Status: ^-^

Don't Tell Me You've Gone Astray

Chapter 2

The hot coffee warms the back of my throat as I swallow it. It's bitter. I decide to add a packet of sugar.

"So, what made you decide to come back to Jersey?" Frank asks.

He's taking this whole thing too well. I want to know what's going on in his head. Is he angry? Does he even care anymore? He must be over it. He hasn't murdered me yet.

The radio in the coffee shop is playing Celine Dion. The door opens when someone leaves, letting in a chilly breeze. I lift the coffee mug up to my lips, trying to give myself enough time to think of a plausible answer.

"It's too hot in Miami."

I've already told him that but, it's the only thing that comes to mind.

Frank nods, taking a bite of his doughnut.

I sigh. He knows I'm lying.

"Okay. I came back because I wanted to apologize to you."

He gives me a half-smile, waiting for me to continue. I look down at my coffee, hoping he doesn't see how red my face is. He doesn't say anything, so I finish my apology.

"I spent every day in Miami, thinking about how bad I fucked up. I couldn't take it anymore so, I decided to come back. I shouldn't have done what I did, but I can't change it now. I'm sorry."

I'm now picking at the hem of my sleeve. I probably sound pathetic. I half expect him to dump coffee in my lap and get up and leave, laughing in my face as he walks off. He doesn't.

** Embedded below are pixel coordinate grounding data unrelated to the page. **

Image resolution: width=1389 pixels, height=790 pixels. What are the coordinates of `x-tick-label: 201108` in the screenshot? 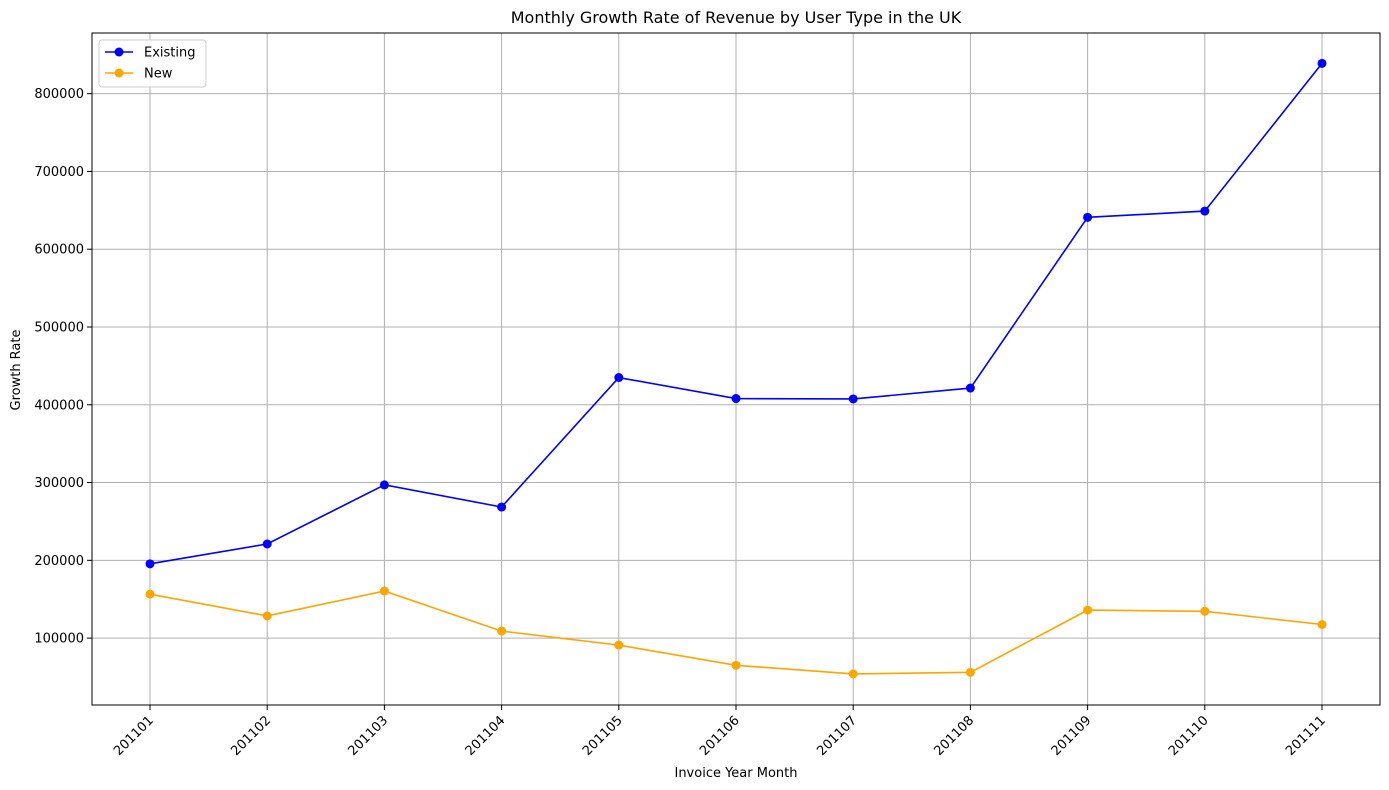 It's located at (955, 736).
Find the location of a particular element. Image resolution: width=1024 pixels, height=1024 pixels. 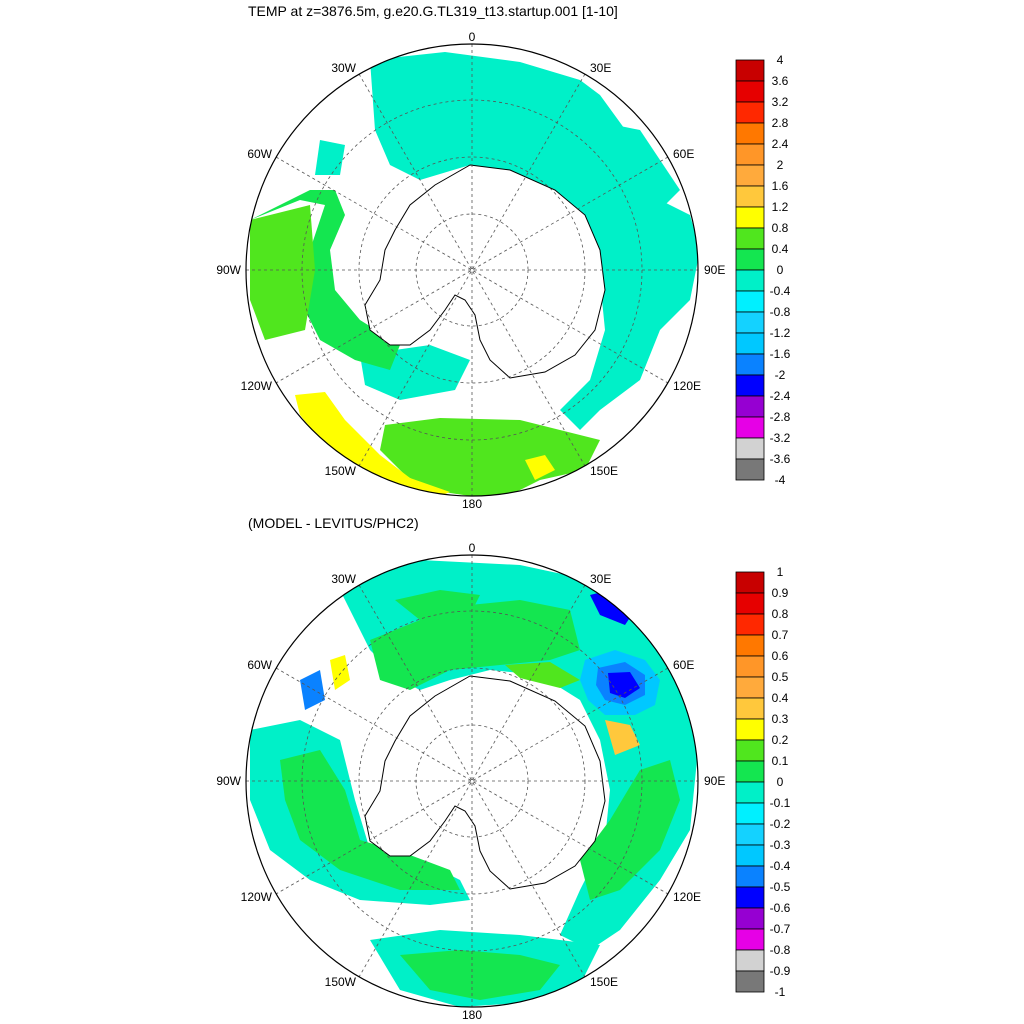

panel2-lon-label-60w: 60W is located at coordinates (260, 665).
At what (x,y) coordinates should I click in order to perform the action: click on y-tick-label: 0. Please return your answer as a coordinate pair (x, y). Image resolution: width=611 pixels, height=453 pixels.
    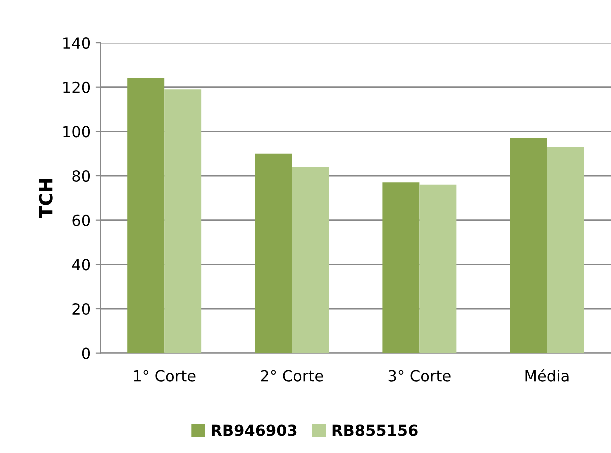
    Looking at the image, I should click on (86, 354).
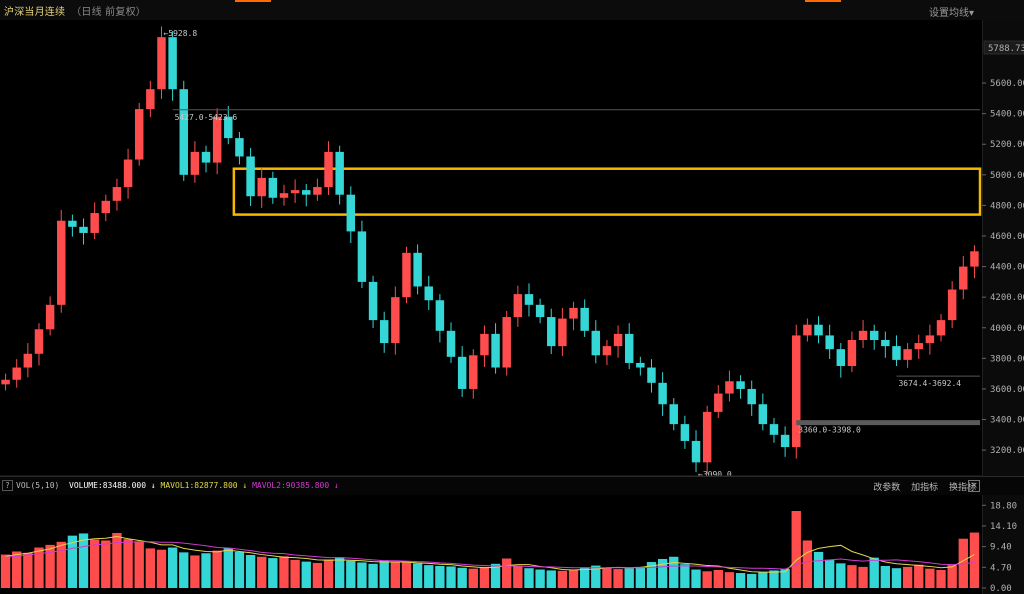  I want to click on price-axis-label: 4600.00, so click(1007, 237).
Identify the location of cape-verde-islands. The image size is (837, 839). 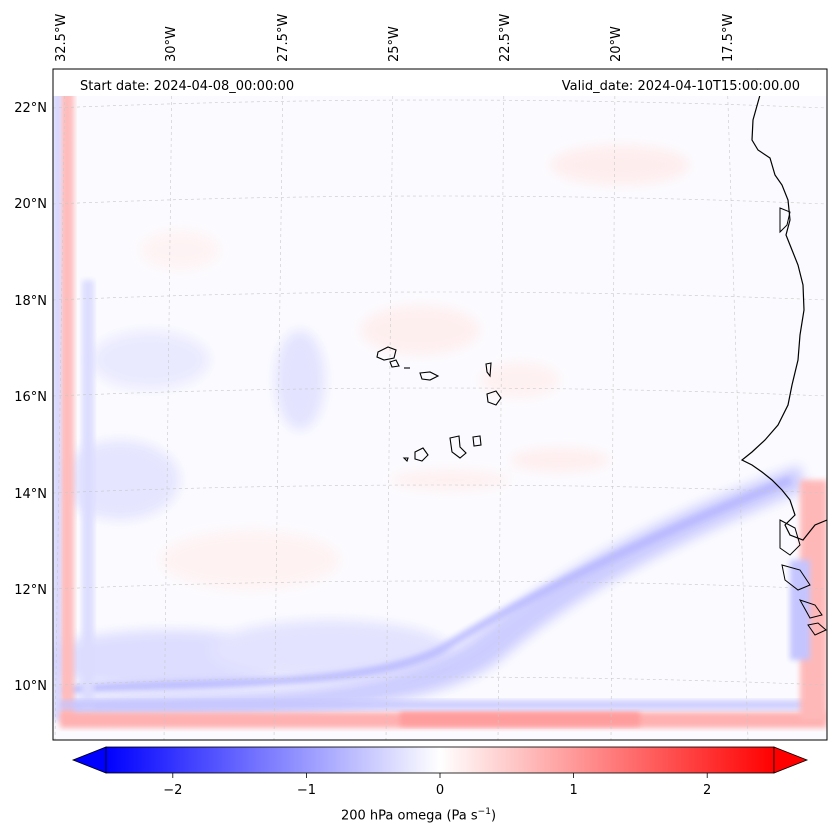
(439, 404).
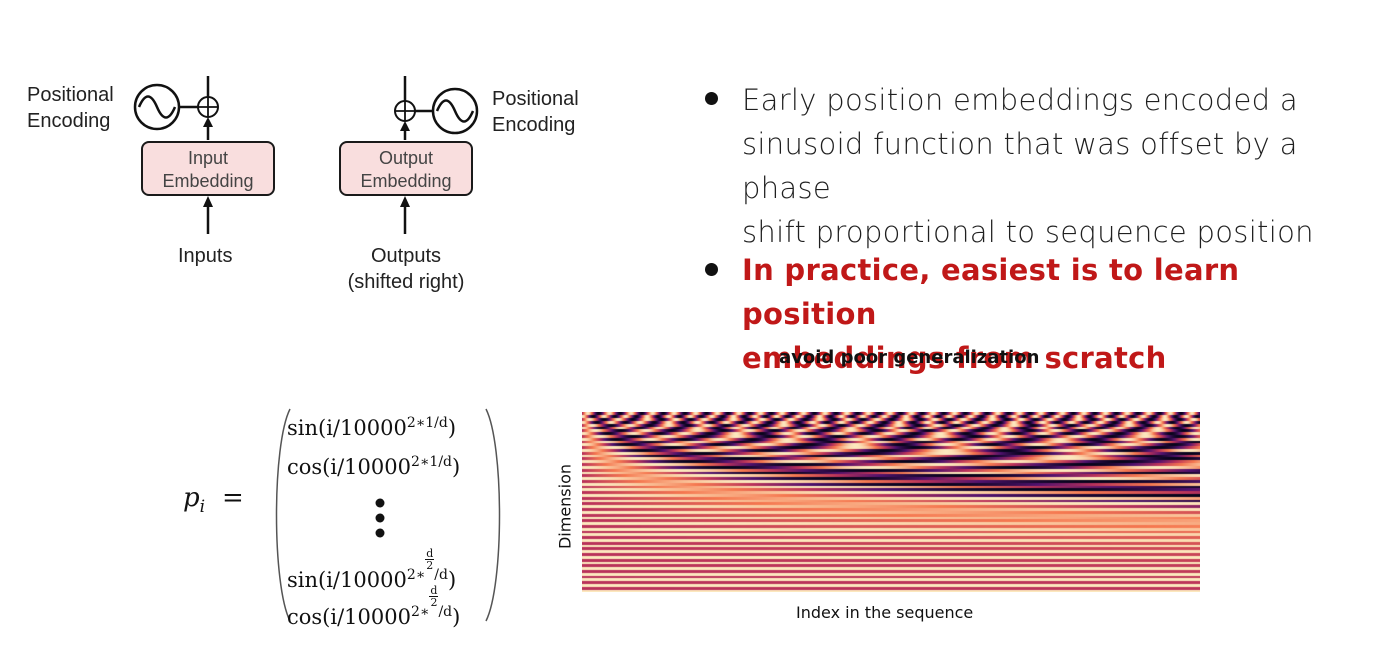 The image size is (1391, 660). I want to click on left-pe-label: Positional Encoding, so click(70, 108).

"It's alright." He replies. I'm not sure if it makes me feel any better. Why is he so neutral about this while I'm the one making a huge deal? "Honestly, when I found out you had cheated on me, I was pissed. I hated you. Now, I think I've gotten past all that. I just want my best friend back."

I take another sip of coffee and set my mug down on the table. I start to say something else, but he continues.

"I don't think I want to be in a relationship right now. We should just be friends for now and take things slowly."

I smile at him. For the first time in months, I felt a wave of peace rush over me.

"That's fine."

Everything is gonna be okay.
♠ ♠ ♠
WHY AM I SO BAD AT ENDINGS!? ARGH! Oh well. I'm actually glad I was convinced to finish this one. I like it better with the second part (Even though it's still really short).